> _Tasks and exercises_
(1) In the article on choosing robotic wheels for AMRs, what can mismatched wheels lead to?
(2) List the types of cleaning that the article on choosing robotic wheels for AMRs says a cleaning robot might do.
(3) Pick up the article on choosing robotic wheels for AMRs after its last sentence and continue it.

─── Exercise text

Choosing the Right Robotic Wheels for Your AMR

Side view of the bottom of grey Model R2, showcasing Mecanum Wheels feature of the autonomous mobile robot AMR for on-the-spot turning and agility

In precision-driven environments like laboratories and healthcare settings, the right robotic wheels determine the mobile robot’s speed, maneuverability, and stability. These characteristics directly impact operational efficiency – whether it’s reliable transport of sensitive specimens or ensuring hygienic floor cleaning without disrupting vital workflows. 

AMR robots introduce the potential to streamline tasks, reduce human error, and enhance safety in these demanding sectors – and it all starts with their types of wheels

Key Considerations for AMR Robotic Wheels

Selecting the right wheels for your autonomous robot requires a careful analysis of the tasks it will perform, the environment it must navigate, and the level of maneuverability required. Mismatched wheels can lead to inefficient operation, potential floor damage, and even safety concerns. Let’s delve into the three most critical aspects to evaluate:

Intended Function

First, define the autonomous robot’s primary purpose—this will heavily influence wheel choice. Consider:

  • Material Transport: Will the robot move delicate medical samples, heavy boxes, or large, bulky items?
  • Delivery: Where does it need to go? Labs might require tight navigation around equipment, while a hospital may have long hallways to cover.
  • Cleaning: What type of cleaning? Will the robot sweep, scrub floors, or apply disinfectant?


The AMR robot’s work environment plays a huge role in wheel selection. Ask yourself:

  • Floor Surfaces: Are they smooth concrete, industrial carpet, slippery tile, a mix of these, or primarily outdoors?
  • Obstacles: Does the robot need to maneuver around furniture, tight corners, or thresholds between rooms?
  • Inclines: Are there ramps or sloped floors it must navigate?

Movement Capabilities

Finally, consider the specific movements essential for the AMR to succeed. Think about:

  • Omnidirectional Motion: Does it need to move sideways or rotate on the spot for maximum agility in tight spaces?
  • Precise Turning: Is pinpoint accuracy needed (like aligning with lab equipment)?
  • Outdoor Capability: Will the robot ever go outside where it faces uneven terrain or weather?

──────
─── Supplied data

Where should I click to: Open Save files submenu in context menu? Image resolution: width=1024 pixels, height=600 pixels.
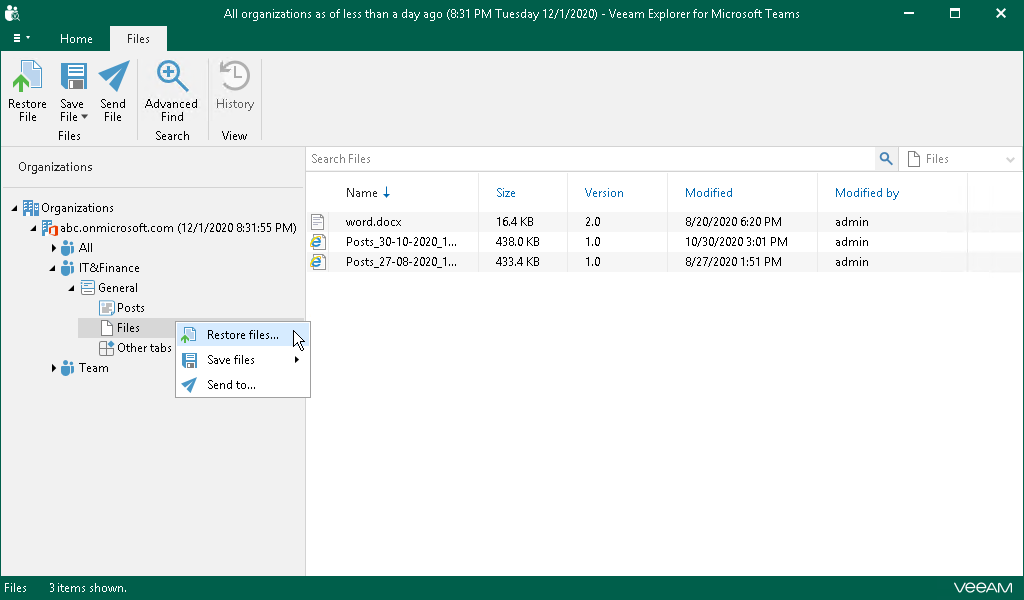pos(231,360)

──────

> _Per-task outputs_
(1) Inefficient operation, potential floor damage, and even safety concerns.

(2) Sweeping, scrubbing floors, and applying disinfectant.

(3)
Common Robot Wheel Types

Choosing the right robot wheels means finding a balance of maneuverability, stability, cost, and power efficiency. Each wheel type comes with specialized advantages and trade-offs, so let’s analyze the most popular choices for autonomous robots.

Differential Drive (Standard Wheels)

These are your most basic wheels, with two main wheels fixed to an axle. Similar to a car’s front wheels – an axle steers and provides motion, but primarily moves the robot forward or backward.

Diagram of differential wheels for an autonomous mobile robot AMR
Diagram of a differential-wheeled robotic platform. Source: Elsevier Ltd


Performs very well on tasks requiring movement in primarily straight lines.

  • Cost-effective: Their simple design makes them affordable to manufacture and maintain.
  • Energy-efficient: Great for long, linear movements with minimal directional changes.
  • Mechanically simple: Easy to repair and troubleshoot, reducing downtime.
  • High speed potential: Covers long spans of distance quickly in the right environment.


Struggles in tight spaces or where precision is crucial.

  • Poor on uneven surfaces: Unable to make precise turns or navigate tight spaces.
  • Limited maneuverability: Can get stuck on obstacles or uneven flooring.
  • No omnidirectional ability: No way to move sideways or rotate on the spot.
  • Prone to slippage: Can lose traction on slick surfaces, impacting accuracy.

Robots That Benefit Most from Differential Drive

  • Warehouse transport robots: Long aisles, predictable routes, and a focus on carrying loads efficiently create an idea environment for AMRs with standard wheels and robust weight-capacity to excel .
  • Basic delivery robots in simple environments: This includes environments with uncomplicated floorplans with primarily straight-line tasks.
  • Support tasks in non-critical areas: Moving non-sensitive items where precision isn’t crucial.

Robots That Benefit Least from Differential Drive

  • AMRs in labs or hospitals: Require tight turns, precise movements, and the ability to navigate around equipment and people.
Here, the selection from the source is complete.